I can explain disinformation to you. It’s whatever nonsense you post.

Disinformation is code for I don’t like what you are saying.

No, it’s not. Disinformation is purposely posting misleading or false information. Something you have always done here.

Meaning you are again for the umpteenth time running cover for anti-Free Speech demons.

You are very, very dumb.

Disinformation. Indeed.

Fuck off.

Scary Devil Monastery (profile) says:

Re: Re: What?

"…your type have been trained to live on another planet mentally."

Oh, let’s not give Restless94110 the credit due to insanity we have to provide for Baghdad Bob. Old Restless, Koby, and Shel10 know exactly that what they’re pushing is nonsense.

They want a government guarantee that they will be allowed to walk into every restaurant, bar, mall or open forum and post diatribes about the superiority of the white race without the owners of the venue being able to show them the door.

They know damn well that’s not free speech and that’s ok with them because their kind never believed in free speech to begin with – not anymore than they believe in human equality.

Scary Devil Monastery (profile) says:

Re: What?

"Disinformation is code for I don’t like what you are saying. "

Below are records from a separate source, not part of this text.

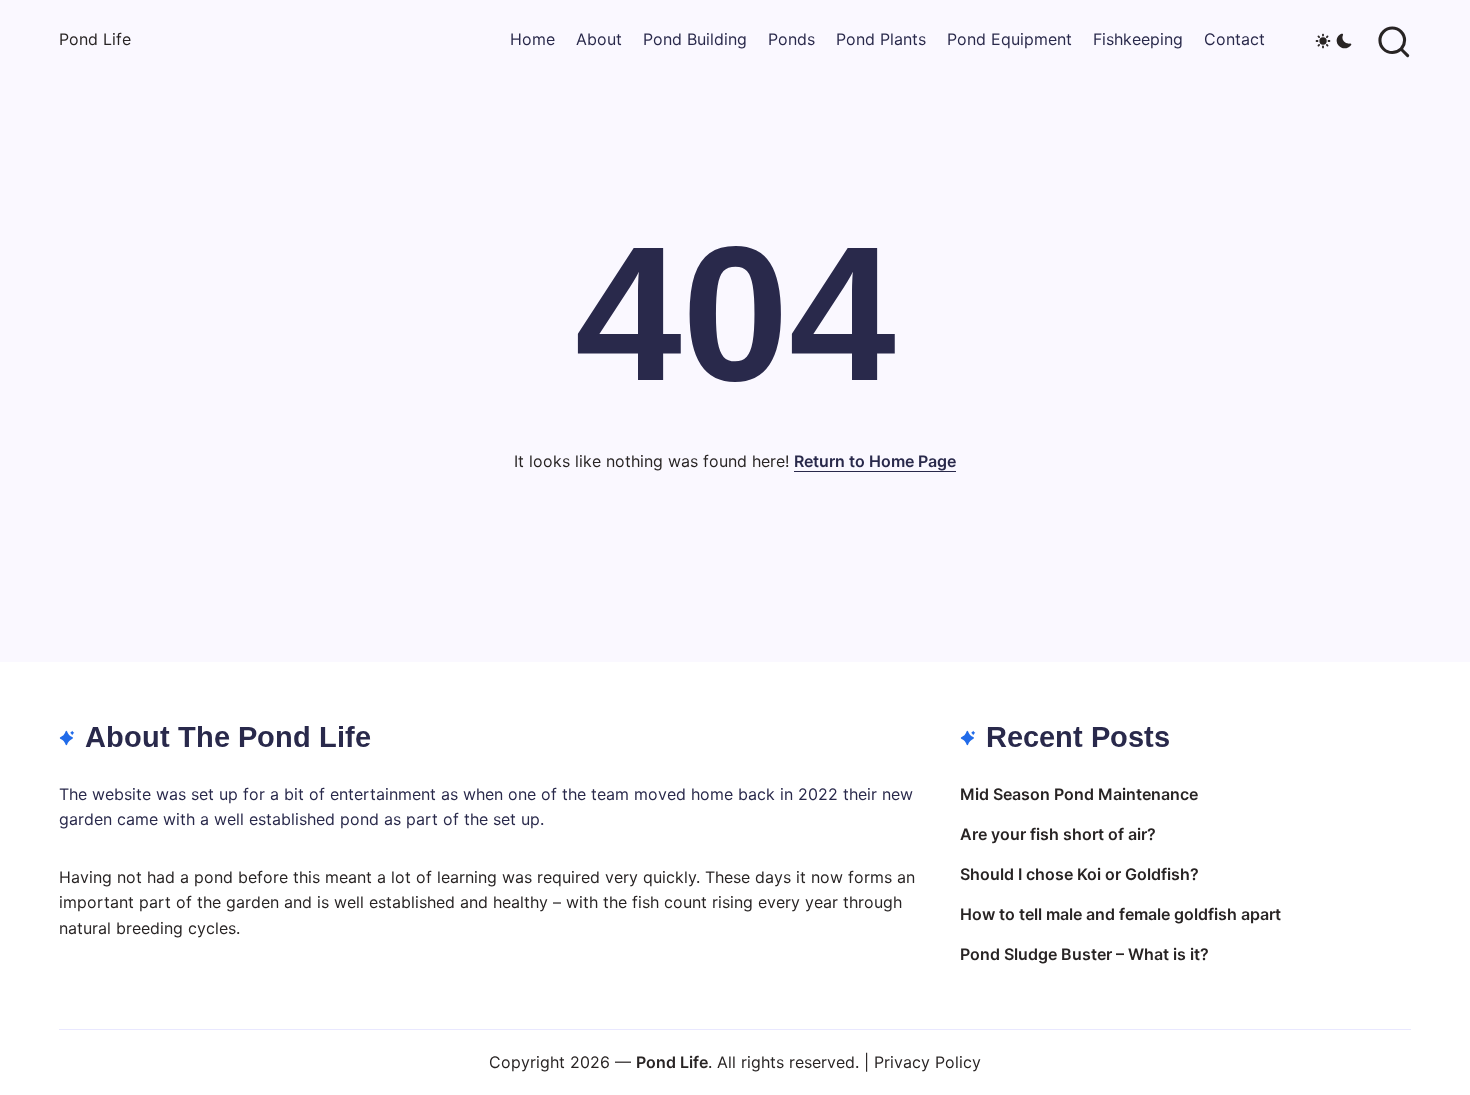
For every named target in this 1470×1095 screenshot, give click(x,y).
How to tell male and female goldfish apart (1120, 914)
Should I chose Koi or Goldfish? (1079, 874)
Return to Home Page (875, 461)
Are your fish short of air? (1058, 834)
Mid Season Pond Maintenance (1079, 794)
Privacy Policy (927, 1062)
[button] (1333, 40)
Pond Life (95, 39)
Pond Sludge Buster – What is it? (1084, 954)
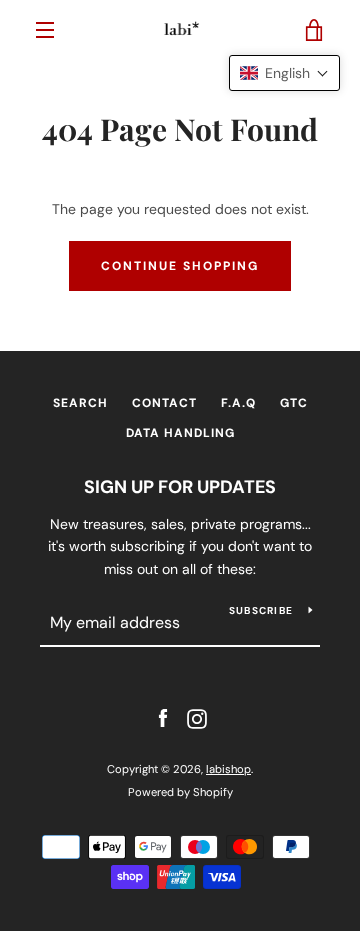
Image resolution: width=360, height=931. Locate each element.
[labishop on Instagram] (197, 718)
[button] (284, 73)
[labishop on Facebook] (163, 718)
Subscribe (261, 610)
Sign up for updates (180, 487)
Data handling (180, 433)
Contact (164, 403)
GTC (294, 403)
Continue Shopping (180, 266)
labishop (228, 769)
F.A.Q (238, 403)
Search (80, 403)
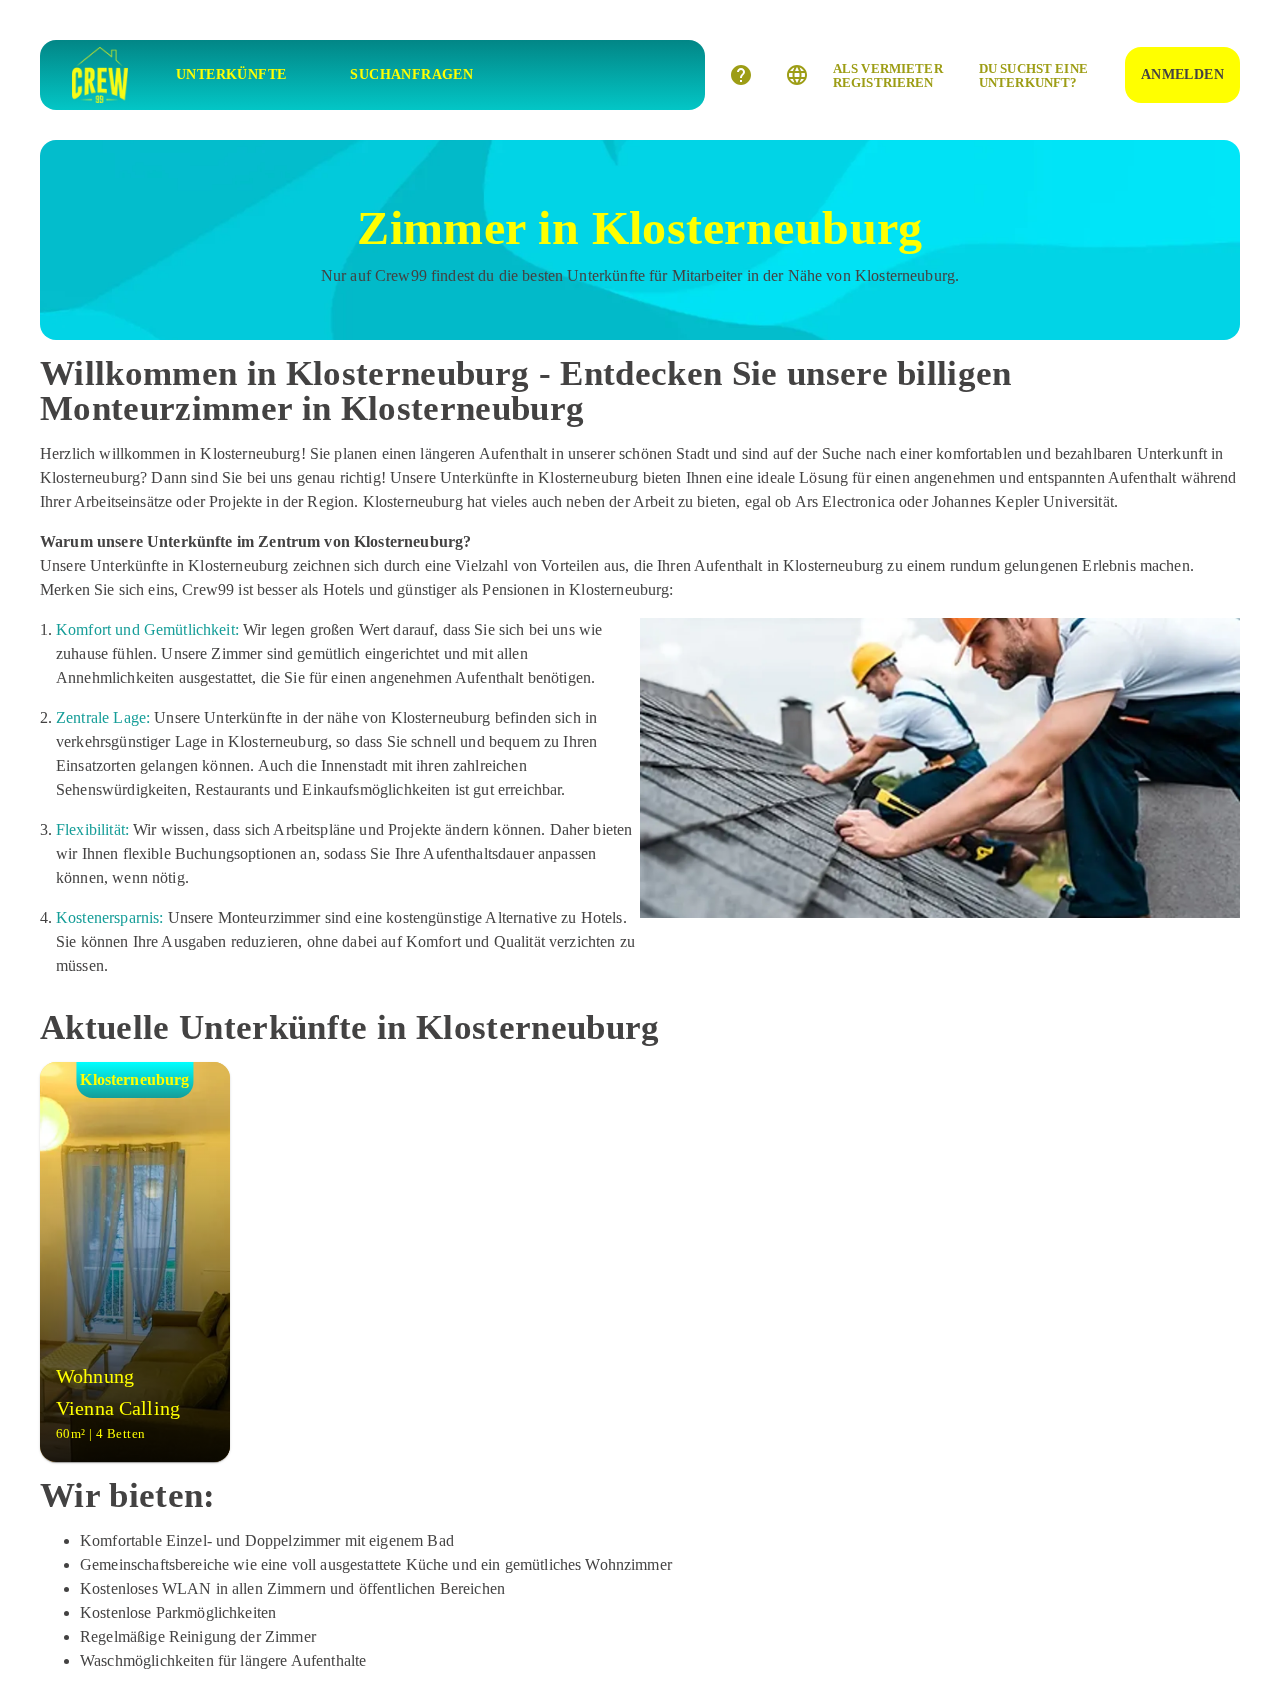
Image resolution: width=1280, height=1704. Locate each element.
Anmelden (1182, 74)
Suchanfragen (411, 74)
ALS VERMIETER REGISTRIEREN (888, 75)
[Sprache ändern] (797, 75)
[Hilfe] (741, 75)
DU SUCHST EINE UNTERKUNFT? (1033, 75)
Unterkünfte (231, 74)
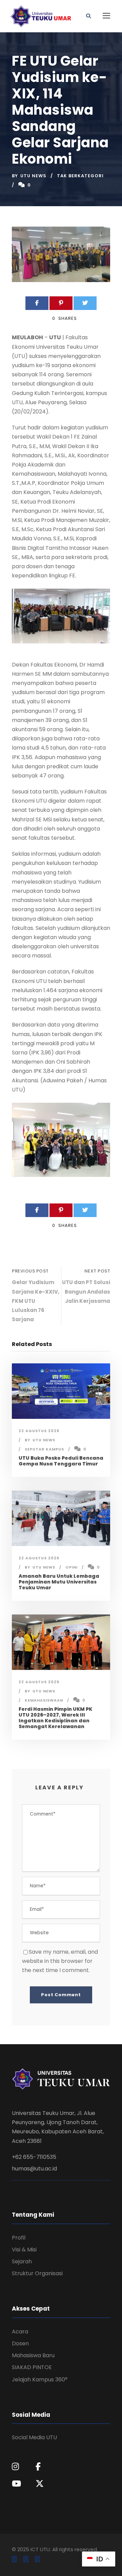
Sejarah (22, 2261)
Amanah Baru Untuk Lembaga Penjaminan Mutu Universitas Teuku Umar (59, 1582)
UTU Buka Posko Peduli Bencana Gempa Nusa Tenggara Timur (61, 1461)
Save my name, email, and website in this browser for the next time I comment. (60, 1961)
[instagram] (37, 2559)
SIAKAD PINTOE (32, 2367)
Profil (18, 2238)
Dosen (20, 2343)
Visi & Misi (24, 2249)
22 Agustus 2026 (39, 1430)
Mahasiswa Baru (33, 2355)
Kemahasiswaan (44, 1700)
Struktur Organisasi (37, 2273)
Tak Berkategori (80, 176)
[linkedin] (25, 2559)
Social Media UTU (34, 2437)
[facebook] (14, 2559)
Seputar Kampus (44, 1449)
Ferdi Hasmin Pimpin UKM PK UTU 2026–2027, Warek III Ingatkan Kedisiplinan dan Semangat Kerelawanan (55, 1717)
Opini (71, 1567)
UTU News (33, 176)
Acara (20, 2331)
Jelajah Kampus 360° (39, 2379)
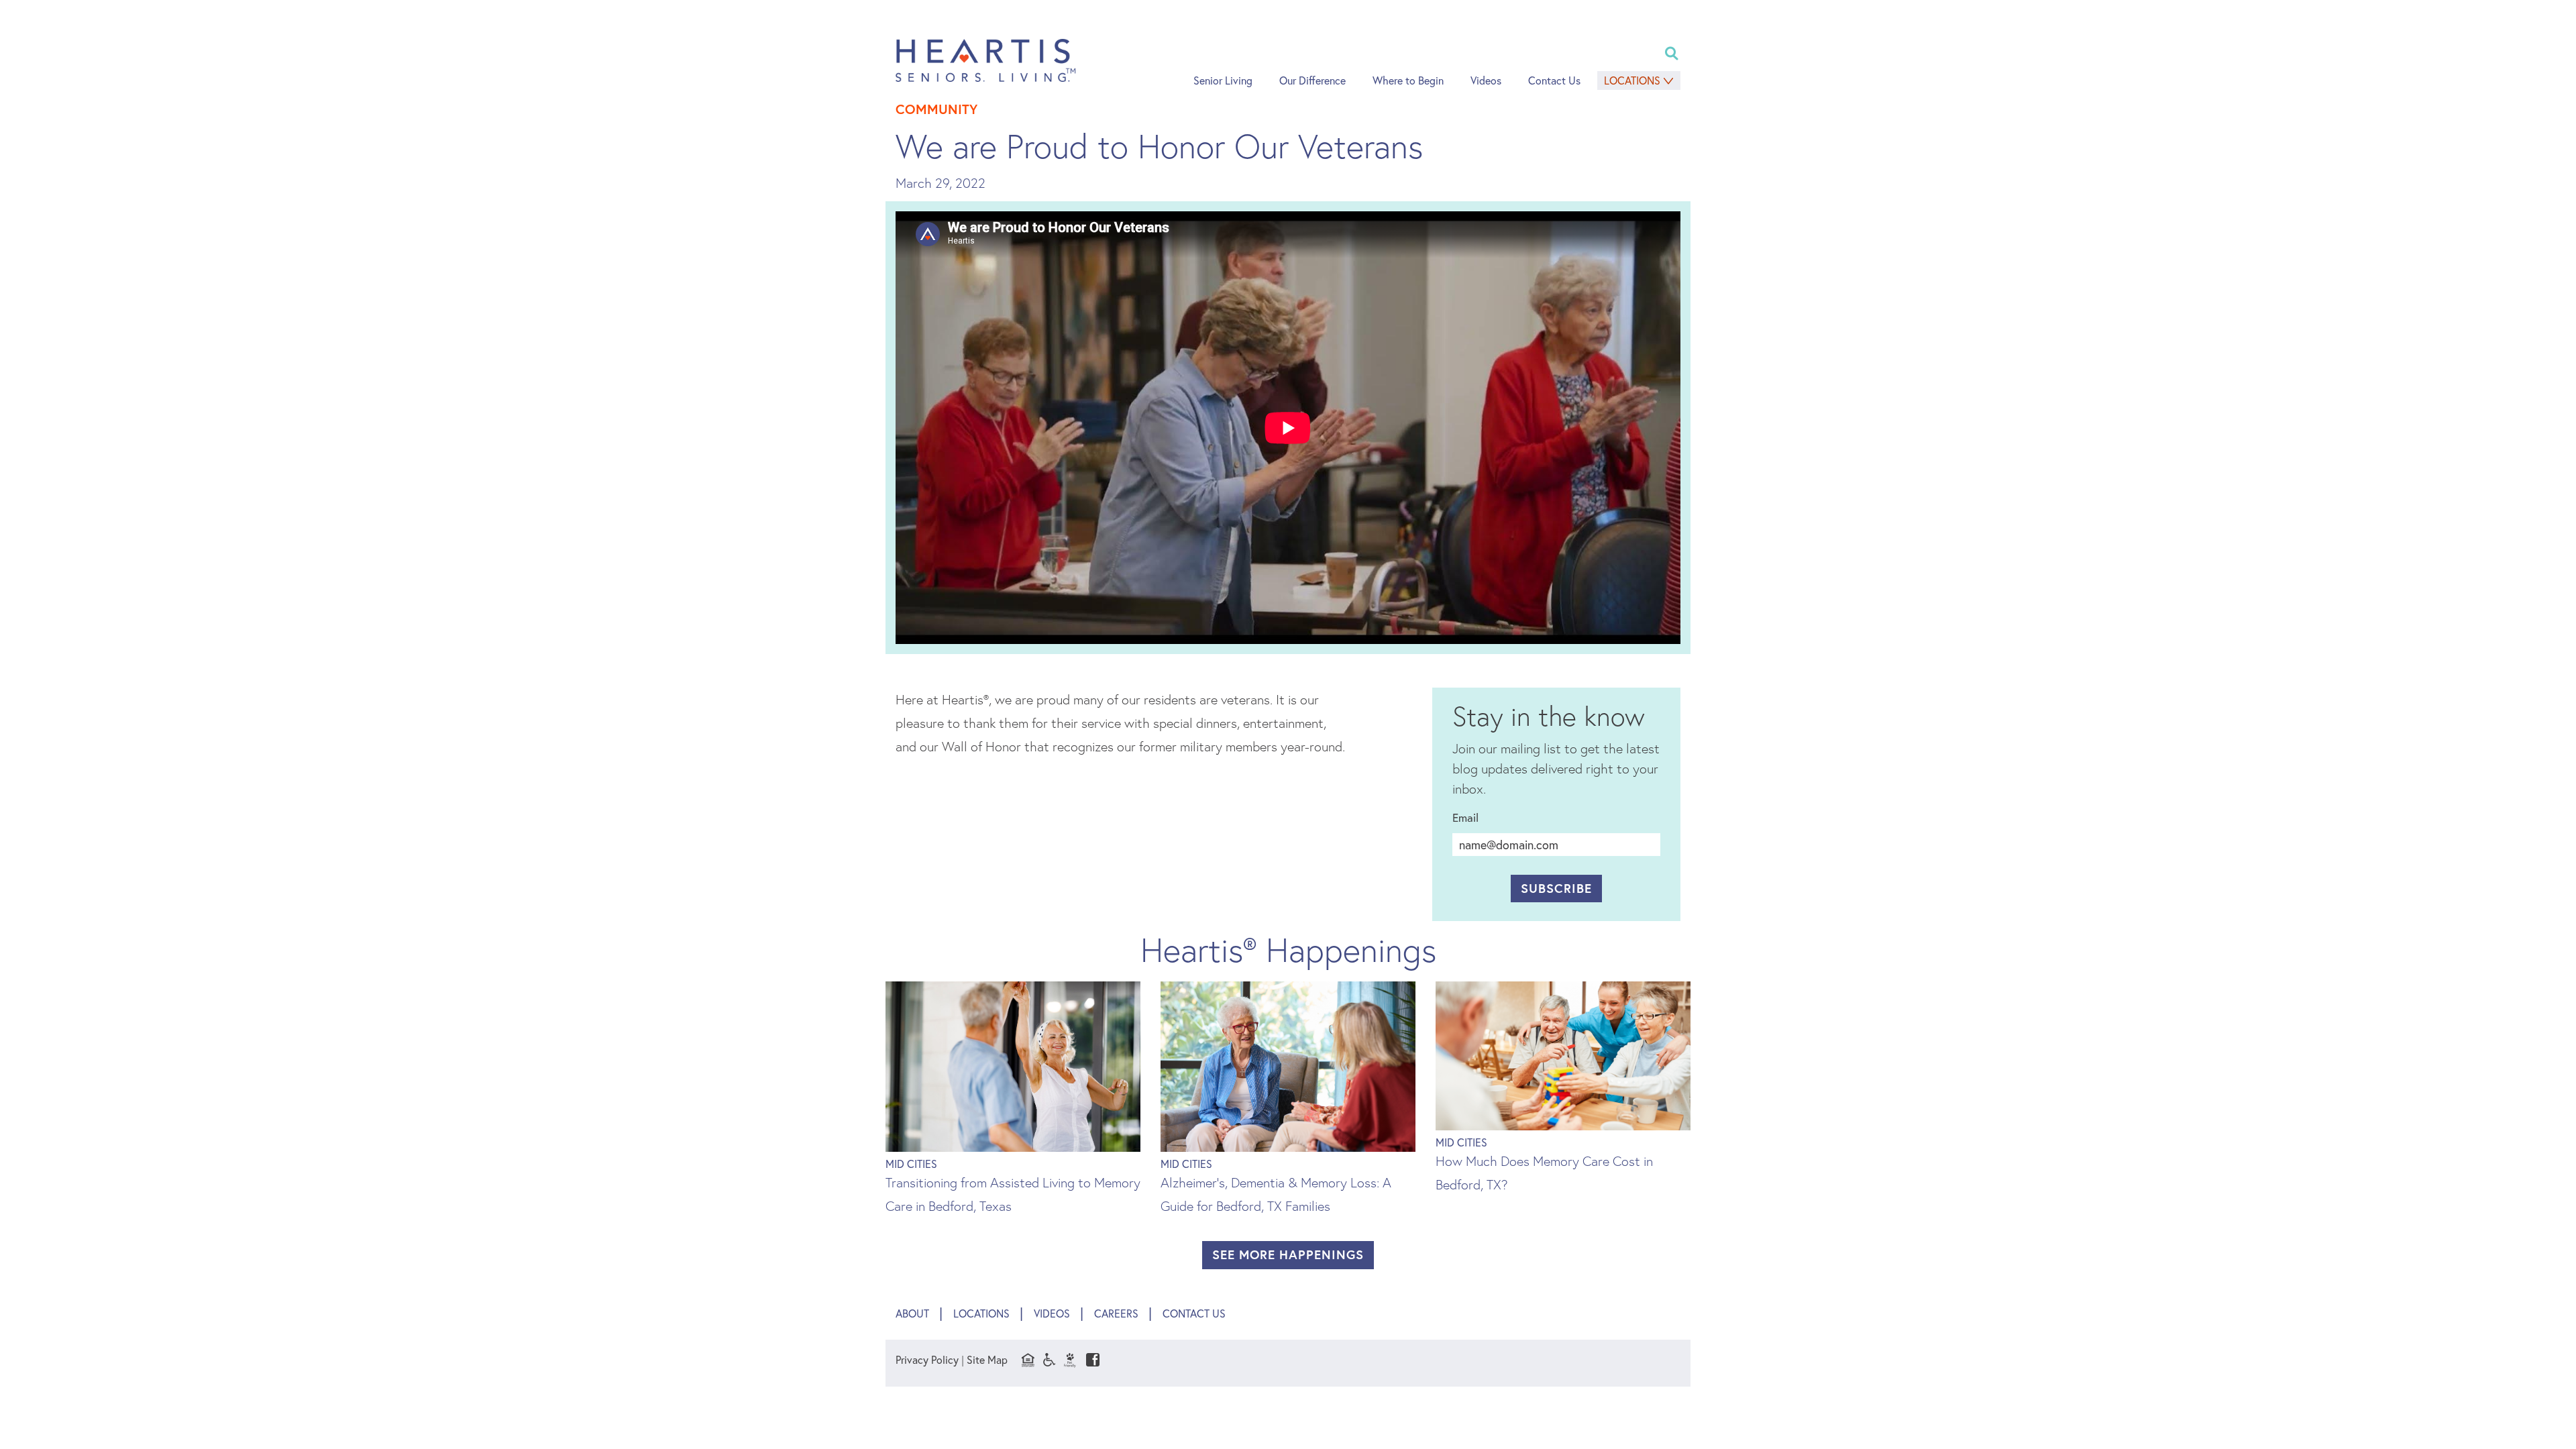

Only if what you are saying happens to be outrageously false. I realize, however, that to someone as invested in the white side of things as you are, you may have a big issue with not liking what reality keeps telling you and are thus similarly invested in claiming that what you don’t like also can not be factually true. Like a statement that black lives are as important as white ones, for instance.

"…you are again for the umpteenth time running cover for anti-Free Speech demons. "

And for the umpteenth time we all have to remind you that the bar or platform owner throwing you out for disturbing the other patrons by heiling too loudly isn’t against free speech.

You "Proud" boys really keep trying to push the idea that your right to speak freely includes overriding everyone else’s right to not have to host you. That’s not the case and never will be.